柏林冬天越来越冷了,室内被调高几度后,Alpha只穿着很薄的内搭,讲电话时面对面前窗台,并没怎么注意大开的门外一人一豹的动作。
“明天回去述职,几位理事会长官的质问跟你没有任何关系,我来应对。”沈少惟对电话里的李拙说到。
“还有我都多少年没放过假了,就这么几天让这些人担心成这样?”沈少惟哂笑。
“闲得慌。”
沈少惟身份特殊,危害到联盟利益的人理事会都要谨慎很多。说白了就是怕他带着高科技数据潜逃叛变罢了。

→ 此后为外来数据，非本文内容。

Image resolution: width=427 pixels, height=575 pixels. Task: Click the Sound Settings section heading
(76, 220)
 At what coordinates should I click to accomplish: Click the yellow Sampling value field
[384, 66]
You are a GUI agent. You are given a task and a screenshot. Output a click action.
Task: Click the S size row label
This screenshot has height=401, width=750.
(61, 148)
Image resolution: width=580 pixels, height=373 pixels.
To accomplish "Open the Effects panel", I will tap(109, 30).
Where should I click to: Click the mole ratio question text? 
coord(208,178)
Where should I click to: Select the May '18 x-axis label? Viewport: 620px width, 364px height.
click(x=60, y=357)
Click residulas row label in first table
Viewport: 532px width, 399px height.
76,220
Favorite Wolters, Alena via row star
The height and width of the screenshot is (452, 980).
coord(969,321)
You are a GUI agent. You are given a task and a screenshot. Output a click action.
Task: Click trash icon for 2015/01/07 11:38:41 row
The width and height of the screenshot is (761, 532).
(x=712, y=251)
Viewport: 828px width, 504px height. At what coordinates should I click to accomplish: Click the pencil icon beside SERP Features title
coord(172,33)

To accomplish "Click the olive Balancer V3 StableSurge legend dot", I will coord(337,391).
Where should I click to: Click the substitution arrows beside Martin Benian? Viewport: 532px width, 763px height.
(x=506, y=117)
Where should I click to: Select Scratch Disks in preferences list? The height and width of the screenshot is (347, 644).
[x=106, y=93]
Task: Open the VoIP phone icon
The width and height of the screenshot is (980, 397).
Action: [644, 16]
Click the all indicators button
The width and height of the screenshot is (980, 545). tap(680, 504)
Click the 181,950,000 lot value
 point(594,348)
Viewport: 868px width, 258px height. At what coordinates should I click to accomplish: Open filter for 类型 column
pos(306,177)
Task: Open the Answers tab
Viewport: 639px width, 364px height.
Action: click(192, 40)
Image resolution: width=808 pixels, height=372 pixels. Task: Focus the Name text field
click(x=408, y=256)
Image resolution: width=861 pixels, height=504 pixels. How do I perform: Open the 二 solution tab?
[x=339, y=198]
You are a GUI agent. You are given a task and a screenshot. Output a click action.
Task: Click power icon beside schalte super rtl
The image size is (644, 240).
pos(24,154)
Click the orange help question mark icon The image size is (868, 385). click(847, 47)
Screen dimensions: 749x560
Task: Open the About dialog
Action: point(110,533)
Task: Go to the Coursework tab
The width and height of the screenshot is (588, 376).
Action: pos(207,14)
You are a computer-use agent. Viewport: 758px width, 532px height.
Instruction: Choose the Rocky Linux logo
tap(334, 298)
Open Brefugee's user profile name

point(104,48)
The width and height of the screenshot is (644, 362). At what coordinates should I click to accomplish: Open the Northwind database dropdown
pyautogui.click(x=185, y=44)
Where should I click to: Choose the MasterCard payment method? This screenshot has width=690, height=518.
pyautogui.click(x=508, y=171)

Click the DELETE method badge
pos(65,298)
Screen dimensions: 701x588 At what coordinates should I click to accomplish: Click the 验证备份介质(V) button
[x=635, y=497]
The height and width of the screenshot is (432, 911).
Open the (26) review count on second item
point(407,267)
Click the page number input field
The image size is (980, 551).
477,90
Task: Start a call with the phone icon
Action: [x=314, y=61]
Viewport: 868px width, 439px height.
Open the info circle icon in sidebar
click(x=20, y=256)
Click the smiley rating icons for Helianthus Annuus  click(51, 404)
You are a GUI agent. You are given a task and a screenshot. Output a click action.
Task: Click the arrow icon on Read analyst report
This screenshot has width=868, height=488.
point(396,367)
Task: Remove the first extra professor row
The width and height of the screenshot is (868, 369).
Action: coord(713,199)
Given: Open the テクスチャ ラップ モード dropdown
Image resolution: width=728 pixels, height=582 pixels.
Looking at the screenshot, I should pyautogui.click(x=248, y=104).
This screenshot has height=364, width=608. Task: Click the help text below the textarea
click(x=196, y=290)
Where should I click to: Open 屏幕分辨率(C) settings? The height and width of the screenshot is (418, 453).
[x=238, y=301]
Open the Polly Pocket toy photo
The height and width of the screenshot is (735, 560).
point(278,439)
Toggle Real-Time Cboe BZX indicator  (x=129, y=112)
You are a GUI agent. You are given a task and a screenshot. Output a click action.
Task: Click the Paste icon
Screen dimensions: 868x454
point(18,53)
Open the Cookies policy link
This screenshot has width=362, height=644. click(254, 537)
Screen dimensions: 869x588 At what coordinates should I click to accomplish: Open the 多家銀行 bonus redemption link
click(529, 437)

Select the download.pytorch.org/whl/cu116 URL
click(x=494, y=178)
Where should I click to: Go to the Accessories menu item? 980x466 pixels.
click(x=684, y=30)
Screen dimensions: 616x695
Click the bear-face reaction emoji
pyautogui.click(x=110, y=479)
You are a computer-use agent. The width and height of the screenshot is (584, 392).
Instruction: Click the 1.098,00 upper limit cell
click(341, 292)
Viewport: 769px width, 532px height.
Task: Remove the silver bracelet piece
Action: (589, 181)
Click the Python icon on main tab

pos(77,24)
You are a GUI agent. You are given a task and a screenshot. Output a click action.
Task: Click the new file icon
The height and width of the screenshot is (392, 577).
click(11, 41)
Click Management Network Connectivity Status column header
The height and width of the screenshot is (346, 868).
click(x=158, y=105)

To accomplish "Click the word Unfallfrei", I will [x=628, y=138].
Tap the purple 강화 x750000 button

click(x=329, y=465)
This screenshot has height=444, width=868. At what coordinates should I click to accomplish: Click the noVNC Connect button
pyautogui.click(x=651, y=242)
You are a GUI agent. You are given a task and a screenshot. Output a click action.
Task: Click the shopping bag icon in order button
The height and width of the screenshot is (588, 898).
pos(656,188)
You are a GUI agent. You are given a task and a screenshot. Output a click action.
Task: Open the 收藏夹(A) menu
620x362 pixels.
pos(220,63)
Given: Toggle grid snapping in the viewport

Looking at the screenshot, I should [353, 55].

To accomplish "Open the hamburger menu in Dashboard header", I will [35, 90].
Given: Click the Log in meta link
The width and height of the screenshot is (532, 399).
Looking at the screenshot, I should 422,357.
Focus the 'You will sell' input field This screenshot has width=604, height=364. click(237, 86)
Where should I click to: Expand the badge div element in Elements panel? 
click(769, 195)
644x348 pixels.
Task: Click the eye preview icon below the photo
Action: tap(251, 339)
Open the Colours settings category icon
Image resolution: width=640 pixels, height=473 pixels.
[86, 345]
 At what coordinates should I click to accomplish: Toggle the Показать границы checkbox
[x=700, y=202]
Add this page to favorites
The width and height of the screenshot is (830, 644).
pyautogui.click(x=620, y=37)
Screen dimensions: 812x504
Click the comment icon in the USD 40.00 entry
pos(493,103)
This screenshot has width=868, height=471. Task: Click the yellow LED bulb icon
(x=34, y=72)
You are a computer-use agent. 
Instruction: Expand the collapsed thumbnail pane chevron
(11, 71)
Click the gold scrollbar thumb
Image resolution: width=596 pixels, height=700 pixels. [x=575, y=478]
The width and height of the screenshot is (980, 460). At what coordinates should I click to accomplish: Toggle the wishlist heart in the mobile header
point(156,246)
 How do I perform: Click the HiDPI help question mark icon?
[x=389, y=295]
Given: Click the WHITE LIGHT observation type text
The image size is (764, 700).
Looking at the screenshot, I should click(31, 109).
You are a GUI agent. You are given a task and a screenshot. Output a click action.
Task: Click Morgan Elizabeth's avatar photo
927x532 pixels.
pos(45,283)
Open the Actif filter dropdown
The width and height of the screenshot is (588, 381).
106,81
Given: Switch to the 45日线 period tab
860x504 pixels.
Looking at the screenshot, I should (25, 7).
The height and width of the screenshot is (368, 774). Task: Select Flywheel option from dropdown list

可稍微动点脑子的人都不会把这些虚无事件怀疑到沈少惟头上来。
谁在暗中作祟,又有谁在理事长面前谗言佞语。
沈少惟和李拙两人沉默下来。
身后Doki从沙发上跳下来的声音引人注意,沈少惟轻笑一声:“理事长过几天不是来柏林要跟我谈吗?我有办法。”
挂断大名鼎鼎的李首长电话,沈少惟心安理得地走出书房,加入了一人一豹的游玩项目。
池漾只是动几下就觉得浑身燥热了,后背出了点汗,他揉一揉酸痛的脖子说:“我要去洗澡。”
沈少惟没察觉到他的不对劲,而是给他脱掉外套:“去吧,洗完多穿点再下来吃饭。”
Doki似乎还想玩,即使在这样燥热的房间里,也不肯回到外面凉爽的大花园。
沈少惟送宠物架上拿了几个飞盘,把雪豹的尾巴当遛狗绳,无视不时传来的怨念眼神,把雪豹带出了花园。
“不是要玩吗?玩完今晚戒零食。”
沈少惟善良地给了个微笑。Doki在该有的年龄里有些超重,再不严苛一点,都快跑不动了。
于是池漾走到二楼落地窗时,就看到沈少惟和孩子玩得火热,沈少惟一向对视线很敏感,感受到二楼有人在,迅速抬头望过去。
两人对视,池漾在楼上跟他打了个招呼。
突然鼻间一阵痒意,池漾趁着沈少惟没看他迅速往后退了几步,抬手捂住自己的鼻子。
洗手间里。
洁白的洗手台上滴落几处鲜红,又在几秒后被清水重走,销毁证据。